On Dec. 2, 2020, CMS published the much-anticipated final rule, “Modernizing and Clarifying the Physician Self-Referral Regulations,” which establishes exceptions to the physician self-referral law — known as the Stark Law — for certain value-based compensation arrangements between or among physicians, providers, and suppliers.
The rule change was aimed at accelerating “the transformation of the health care system into one that better pays for value and promotes care coordination.” The new rule does not eliminate the need for Stark review and compliance. Although the effective date of the policy is Jan. 19, 2021, it is important to note that the incoming Biden administration may delay or alter the implementation of the final rule.
Value-based arrangements are the core of the new exemptions in the rule, which creates tiers of financial risk regarding these arrangements. The three tiers are: full financial risk, substantial or meaningful risk (20-30% of loss), and other care coordination that presents lower financial risk (in-kind exchanges of value) between participants in a value-based enterprise. Laboratories and suppliers of durable medical equipment, prosthetics, orthotics, and supplies (DMEPOS), although excluded from the safe harbors in the rule, can participate in a limited capacity as defined in the rule.

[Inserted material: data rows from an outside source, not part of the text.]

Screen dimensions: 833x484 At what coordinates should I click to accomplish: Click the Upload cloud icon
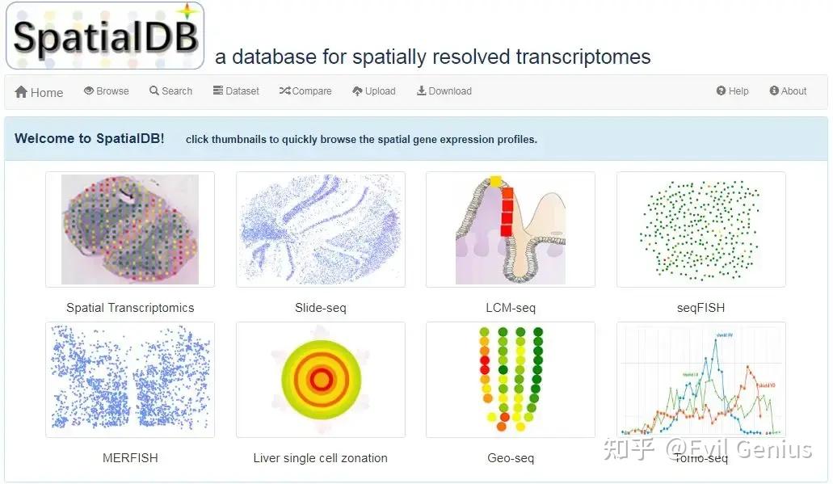coord(357,91)
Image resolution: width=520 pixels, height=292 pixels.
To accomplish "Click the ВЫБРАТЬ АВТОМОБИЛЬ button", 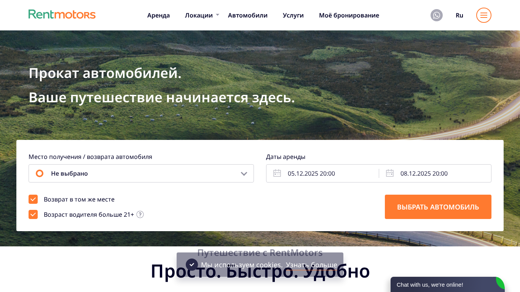I will (438, 207).
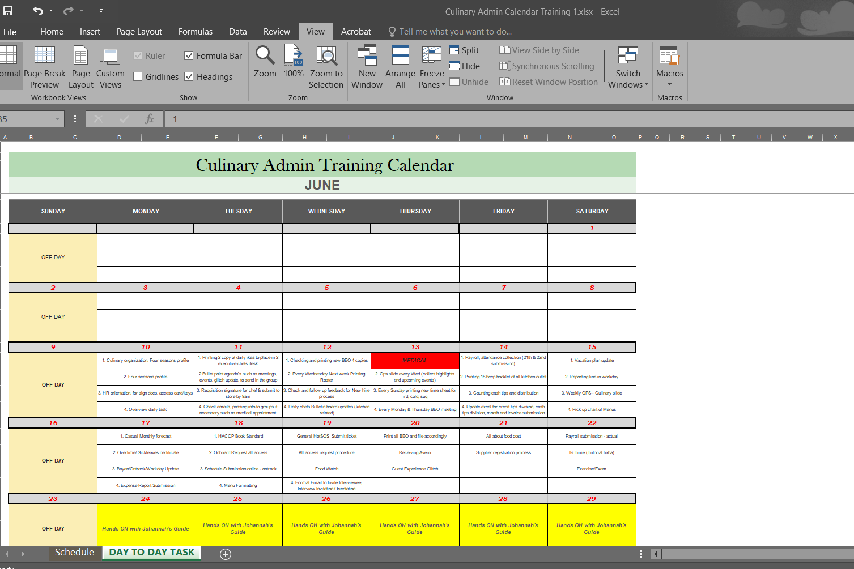Click the Save icon in title bar
Screen dimensions: 854x569
(8, 11)
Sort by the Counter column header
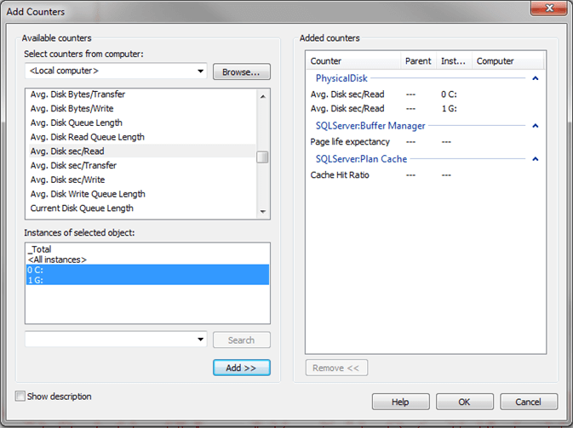Viewport: 573px width, 428px height. [x=353, y=61]
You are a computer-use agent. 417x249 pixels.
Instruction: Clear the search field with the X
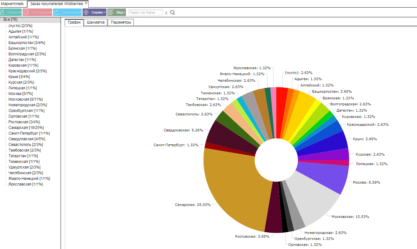[x=166, y=13]
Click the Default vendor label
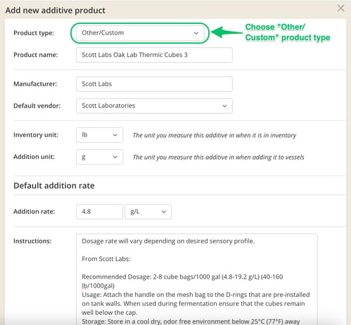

While the rule change is not the universal Stark Law exception for sleep medicine physicians sought by the AASM, it may present a unique opportunity for some of our members to structure their practices in a way to take advantage of the safe harbor exemptions and move toward value-based care. While monitoring the response of the Biden administration to the rule, the AASM also is consulting with outside counsel to plan a future webinar to guide our members on how to leverage the rule change and cut through the Stark red tape to provide high-quality, coordinated care for Medicare patients who have obstructive sleep apnea (OSA).